My use case is LXC containers on btrfs ( Btw, I should publish the patches updated for the latest kernel
https://forum.proxmox.com/threads/btrfs-experimental-storage-pve-4-4-13-testing-issues-patch.33896/)
For certain virtual machines, I get uncorrectable errors checksum errors
Code:
scrub device /dev/sda9 (id 1) done
Scrub started: Wed Aug 28 03:36:48 2019
Status: finished
Duration: 0:00:12
Total to scrub: 6.53GiB
Rate: 438.85MiB/s
Error summary: csum=1
Corrected: 0
Uncorrectable: 1
Unverified: 0
ERROR: there are uncorrectable errors
Aug 28 03:37:00 izabela kernel: BTRFS warning (device sda9): checksum error at logical 44597768192 on dev /dev/sda9, physical 6381367296, root 308, inode 257, offset 18116374528, length 4096, links 1 (path: data.raw)

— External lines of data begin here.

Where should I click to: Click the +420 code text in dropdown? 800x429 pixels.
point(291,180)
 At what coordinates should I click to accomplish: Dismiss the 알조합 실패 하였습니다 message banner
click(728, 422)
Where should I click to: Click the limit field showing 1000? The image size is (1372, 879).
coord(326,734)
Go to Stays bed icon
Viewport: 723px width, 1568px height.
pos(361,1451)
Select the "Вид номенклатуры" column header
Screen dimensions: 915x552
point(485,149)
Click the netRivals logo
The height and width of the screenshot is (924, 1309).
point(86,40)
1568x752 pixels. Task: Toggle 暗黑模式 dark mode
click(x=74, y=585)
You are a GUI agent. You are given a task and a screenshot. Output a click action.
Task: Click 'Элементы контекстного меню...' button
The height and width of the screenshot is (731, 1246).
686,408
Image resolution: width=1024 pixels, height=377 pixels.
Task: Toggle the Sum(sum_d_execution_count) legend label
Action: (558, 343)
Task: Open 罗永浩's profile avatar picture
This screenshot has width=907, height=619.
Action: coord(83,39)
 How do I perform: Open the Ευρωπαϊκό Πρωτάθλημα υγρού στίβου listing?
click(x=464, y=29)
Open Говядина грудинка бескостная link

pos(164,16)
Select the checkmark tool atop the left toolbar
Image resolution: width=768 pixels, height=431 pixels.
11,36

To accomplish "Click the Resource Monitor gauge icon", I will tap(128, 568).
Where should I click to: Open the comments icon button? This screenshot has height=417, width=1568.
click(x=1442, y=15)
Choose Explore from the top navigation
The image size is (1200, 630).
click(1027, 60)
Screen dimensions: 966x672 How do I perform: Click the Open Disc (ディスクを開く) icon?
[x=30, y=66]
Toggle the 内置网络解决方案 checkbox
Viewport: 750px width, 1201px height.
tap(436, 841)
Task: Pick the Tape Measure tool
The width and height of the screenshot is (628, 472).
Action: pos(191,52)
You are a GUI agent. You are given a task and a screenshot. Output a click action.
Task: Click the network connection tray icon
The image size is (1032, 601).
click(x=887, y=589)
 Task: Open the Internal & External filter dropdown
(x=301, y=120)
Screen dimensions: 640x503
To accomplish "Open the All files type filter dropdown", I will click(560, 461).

Aug 28 03:37:00 izabela kernel: BTRFS error (device sda9): bdev /dev/sda9 errs: wr 0, rd 0, flush 0, corrupt 9, gen 0
Aug 28 03:37:00 izabela kernel: BTRFS error (device sda9): unable to fixup (regular) error at logical 44597768192 on dev /dev/sda9
There’s no drive corruption (all long smartctl tests are ok). The very same virtual machine, running on zfs or ext4 storage backends, behaves.
Googling, I’ve found
https://btrfs.wiki.kernel.org/index.php/Gotchas#Direct_IO_and_CRCs.
“Direct IO writes to Btrfs files can result in checksum warnings. This can happen with other filesystems, but most don't have checksums, so a mismatch between (updated) data and (out-of-date) checksum cannot arise.”
Here’s a link
https://lwn.net/Articles/442355/ that describes the issue:
“When a process writes to a file-backed page in memory (through either a memory mapping or with the write() system call), that page is marked dirty and must eventually be written to its backing store. The writeback code, when it gets around to that page, will mark the page read-only, set the "under writeback" page flag, and queue the I/O operation. The write-protection of the page is not there to prevent changes to the page; its purpose is to detect further writes which would require that another writeback be done. Current kernels will, in most situations, allow a process to modify a page while the writeback operation is in progress.
Most of the time, that works just fine. In the worst case, the second write to the page will happen before the first writeback I/O operation begins; in that case, the more recently written data will also be written to disk in the first I/O operation and a second, redundant disk write will be queued later. Either way, the data gets to its backing store, which is the real intent.
There are cases where modifying a page that is under writeback is a bad idea, though. Some devices can perform integrity checking, meaning that the data written to disk is checksummed by the hardware and compared against a pre-write checksum provided by the kernel. If the data changes after the kernel calculates its checksum, that check will fail, causing a spurious write error.”
So, the second write is the culprit.
In the article,
Re: Qemu disk images on BTRFS suffer checksum errors,
https://www.spinics.net/lists/linux-btrfs/msg25940.html, there are some mitigation solutions:
1) First,
“doing nodatacow for that particular image which will disable checksumming for just that file”,
https://btrfs.wiki.kernel.org/index...chattr_.2BC.29_but_still_have_checksumming.3F.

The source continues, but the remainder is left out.